Même déséquilibre dans l'accès à l'éducation où la moitié des enfants de migrants seulement ont accès à l'éducation, qu'ils soient enregistrés (56,7 %) ou non (55,2 %), alors que 100 % des petits Libanais sont scolarisés. Le Liban a pourtant ratifié la convention relative aux droits de l'enfant, qui spécifie que tous les enfants, sans distinction, ont droit à l'éducation. « La société libanaise a pour devoir de protéger tous les enfants présents sur le territoire », insiste à ce propos Charles Nasrallah. « Cette étude constitue un document essentiel pour les hommes politiques, les décideurs, la société civile et les institutions éducatives spécialisées, et tous les responsables afin d'assurer une protection à l'enfance », poursuit-il.
Dans cet état des lieux, 50 % des enfants de migrants en situation régulière et 23 % des enfants de migrants en situation irrégulière travaillent, contre seulement 4 % d'enfants libanais appartenant à la même catégorie socio-économique. « Le statut de migrant augmente le risque de travail de l'enfance », note à ce propos la porte-parole d'Insan, Roula Hamati. Elle affirme aussi que la totalité des enfants non scolarisés de migrants en situation irrégulière exercent un travail.
Négligence, violence ou abus sexuels
Qu'ils soient en situation régulière ou irrégulière, ces enfants sont aussi plus susceptibles que les petits Libanais d'être victimes d'abus et de violence, et plus particulièrement de négligence ou d'abus sexuels. Les conditions de vie précaires et le pourcentage élevé de familles monoparentales étant des facteurs facilitant les abus.

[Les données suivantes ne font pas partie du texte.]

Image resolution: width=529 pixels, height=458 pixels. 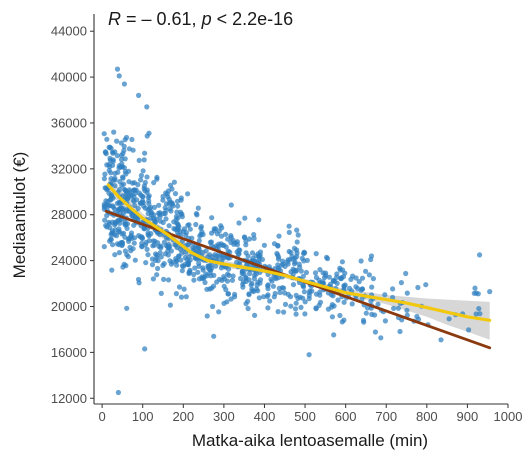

« Certes, les méthodes d'éducation sont souvent en cause, même si la totalité des parents interviewés assurent qu'ils ont recours à une discipline non violente, indique Mme Hamati. Ces derniers estiment de manière générale que la sanction physique est acceptable et efficace comme moyen d'éducation. » Quant à la négligence, elle est souvent associée aux conditions de logement des parents : 50 % des parents en situation régulière et 13,8 des parents en situation irrégulière ont avoué qu'ils négligent leurs enfants, contre seulement 7,7 % de parents libanais, montre l'étude. Il faut dire que les familles de migrants n'ont pas accès aux services sociaux et aux soins médicaux dont bénéficient les Libanais.
Bien que partielle, car effectué sur un échantillon de 90 enfants dans la banlieue nord de Beyrouth, « cette étude montre la grande vulnérabilité des enfants au Liban, dans un pays où la protection des enfants n'est pas assurée par l'État et qui ne respecte pas l'État de droit », constate M. Detalle. Le représentant onusien ne manque pas d'observer que le pays du Cèdre a pris du retard dans la présentation au Conseil des droits de l'homme des Nations unies, à Genève, de son rapport sur les droits de l'enfance. « Nous espérons que cette étude sera utilisée par le gouvernement libanais pour présenter son rapport », précise-t-il, mettant en exergue « les défis posés par la présence de réfugiés syriens, irakiens, palestiniens et soudanais, notamment la violence ou l'enfance apatride ». À cette réflexion, la secrétaire générale du Conseil supérieur pour l'enfance répond que le ministère est en train de rédiger le rapport et que ce dernier, qui aurait dû être présenté en 2011, sera présenté à Genève en 2015.
L'initiative d'Insan poussera-t-elle les autorités à se soucier un peu plus de la protection de l'enfance migrante au Liban ? Rien n'est moins sûr, alors que s'éternise la crise syrienne et que les autorités avouent être dépassées, voire submergées par l'afflux de réfugiés.